# DAMN! Viruses!



## StrungOut (Nov 8, 2004)

I really don't want to register for any newer forums and I think most people here are pretty smart with computers or at least comp literate. Someone doesn't like me out there and recently a few days ago, I got a loads of viruses. My programs don't start up anymore in the start up. I seem fine to be able to access the web and all though. I downloaded from cnet.com/downloads.com spydoctor, f-prot antivirus, and norton antivirus and cleared almost all of the viruses. There is on folder that doesn't seem to fix, I was wondering if I can delete them myself without affecting my computer? If no one can help me can someone at least direct me in the right direction. The folder is C:/_Restore/Temp/....*file*.CPY

Any help will be great, this past month has been very frustrating, Thanks,

Dennis


----------



## Simpte 27 (Jul 16, 2004)

What viruses are they? Are they viruses or spyware? Need a little more info from you. (I used to be an IT admin)


----------



## gnatster (Mar 6, 2004)

From the path given it looks as if you have the roll back feature turned on. Unfortunatly a nasty has inhabitied one or more of the files the computer uses to restore it's self to a previous date. To rid yourself of them you will have to shut off the restore function which in turn deletes the files stored for that purpose. Reboot afterwards, and turn the function back on if you desire.

To toggle the restore:

Right Click My Computere and select Properties

Select the System Restore tab

Check the box next to Turn off System Restore on all Drives

Click Yes in the Warning box.

Shut down PC

Start up PC

Rescan for viruses.

The files will be removed.

You can turn it back on if you so desire.
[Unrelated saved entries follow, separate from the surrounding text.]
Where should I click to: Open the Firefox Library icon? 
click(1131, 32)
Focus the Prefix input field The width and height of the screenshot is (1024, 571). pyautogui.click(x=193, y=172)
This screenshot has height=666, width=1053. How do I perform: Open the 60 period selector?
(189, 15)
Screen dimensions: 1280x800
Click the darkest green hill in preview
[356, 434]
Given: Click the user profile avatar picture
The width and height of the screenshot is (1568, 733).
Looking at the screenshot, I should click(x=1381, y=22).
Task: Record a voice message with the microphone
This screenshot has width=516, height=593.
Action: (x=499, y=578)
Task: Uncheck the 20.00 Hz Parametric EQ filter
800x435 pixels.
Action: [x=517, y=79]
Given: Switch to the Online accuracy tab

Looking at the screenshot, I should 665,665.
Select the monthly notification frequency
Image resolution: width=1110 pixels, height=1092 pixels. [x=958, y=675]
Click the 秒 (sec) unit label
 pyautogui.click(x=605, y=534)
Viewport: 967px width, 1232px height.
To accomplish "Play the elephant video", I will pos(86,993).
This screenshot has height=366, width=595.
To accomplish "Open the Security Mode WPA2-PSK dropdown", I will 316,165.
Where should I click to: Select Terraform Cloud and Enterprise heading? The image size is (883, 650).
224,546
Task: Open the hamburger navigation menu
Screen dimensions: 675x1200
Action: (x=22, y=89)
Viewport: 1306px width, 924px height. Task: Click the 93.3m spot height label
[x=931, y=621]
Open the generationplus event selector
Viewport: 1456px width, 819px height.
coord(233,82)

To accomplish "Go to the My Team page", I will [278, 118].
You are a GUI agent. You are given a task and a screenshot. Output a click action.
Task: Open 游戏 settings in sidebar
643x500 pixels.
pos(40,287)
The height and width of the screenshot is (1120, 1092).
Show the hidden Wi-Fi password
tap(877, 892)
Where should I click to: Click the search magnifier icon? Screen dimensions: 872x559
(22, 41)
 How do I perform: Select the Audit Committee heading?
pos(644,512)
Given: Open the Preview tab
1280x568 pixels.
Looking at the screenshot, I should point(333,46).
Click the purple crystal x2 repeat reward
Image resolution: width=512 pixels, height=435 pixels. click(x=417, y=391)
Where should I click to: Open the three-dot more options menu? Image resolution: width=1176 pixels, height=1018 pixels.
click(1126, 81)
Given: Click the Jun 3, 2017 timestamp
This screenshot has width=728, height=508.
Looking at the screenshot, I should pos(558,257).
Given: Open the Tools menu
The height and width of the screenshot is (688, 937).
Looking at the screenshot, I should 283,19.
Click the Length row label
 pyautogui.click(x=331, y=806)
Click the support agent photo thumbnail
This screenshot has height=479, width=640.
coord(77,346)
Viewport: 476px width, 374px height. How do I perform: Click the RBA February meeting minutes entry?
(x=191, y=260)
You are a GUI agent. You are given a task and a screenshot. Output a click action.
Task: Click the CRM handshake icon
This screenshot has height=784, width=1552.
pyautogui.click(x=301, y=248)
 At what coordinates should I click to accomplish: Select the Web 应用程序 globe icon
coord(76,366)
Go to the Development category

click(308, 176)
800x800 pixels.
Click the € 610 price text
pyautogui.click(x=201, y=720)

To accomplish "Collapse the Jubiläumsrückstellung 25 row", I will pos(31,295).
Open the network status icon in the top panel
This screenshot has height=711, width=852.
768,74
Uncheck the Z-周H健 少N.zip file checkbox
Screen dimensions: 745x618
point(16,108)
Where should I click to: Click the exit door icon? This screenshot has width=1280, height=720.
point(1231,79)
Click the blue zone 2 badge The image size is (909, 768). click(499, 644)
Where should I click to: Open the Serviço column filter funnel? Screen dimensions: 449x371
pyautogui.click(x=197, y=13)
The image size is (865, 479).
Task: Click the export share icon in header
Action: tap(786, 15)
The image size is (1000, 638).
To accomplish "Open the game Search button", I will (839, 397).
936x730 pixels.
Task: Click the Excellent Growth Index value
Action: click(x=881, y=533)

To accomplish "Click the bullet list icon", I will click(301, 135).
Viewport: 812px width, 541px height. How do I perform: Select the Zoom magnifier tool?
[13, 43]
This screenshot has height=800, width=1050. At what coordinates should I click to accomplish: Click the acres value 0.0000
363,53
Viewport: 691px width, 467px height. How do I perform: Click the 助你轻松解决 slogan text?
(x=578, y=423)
Please be aware this will remove backuped data. You will effectively remove all restore points.

Complete details in excruciating detail about why you need to do this from Microsoft


----------



## StrungOut (Nov 8, 2004)

Simpte, I had I think 3-4 trojan hangrys. The scanner said I was hacked into by someone, I forgot the name. And spywares and infected files. There was a lot.

Thanks Gnatster, I did exactly what you told me. I haven't turned the restore back on yet though. 

You guys have any idea how this could've happend? The only sites I visit are plant forums and plant store sites. I don't download anything, or anything else like that. Is it that harmful just to go on the internet these days?

Thanks,

Dennis


----------



## Sir_BlackhOle (Jan 25, 2004)

Download Spybot Search and Destroy v1.3. Its the best! Also, NOD32 is the best antivirus software I have encountered. You can download a free trial version and use it for 30 days.


----------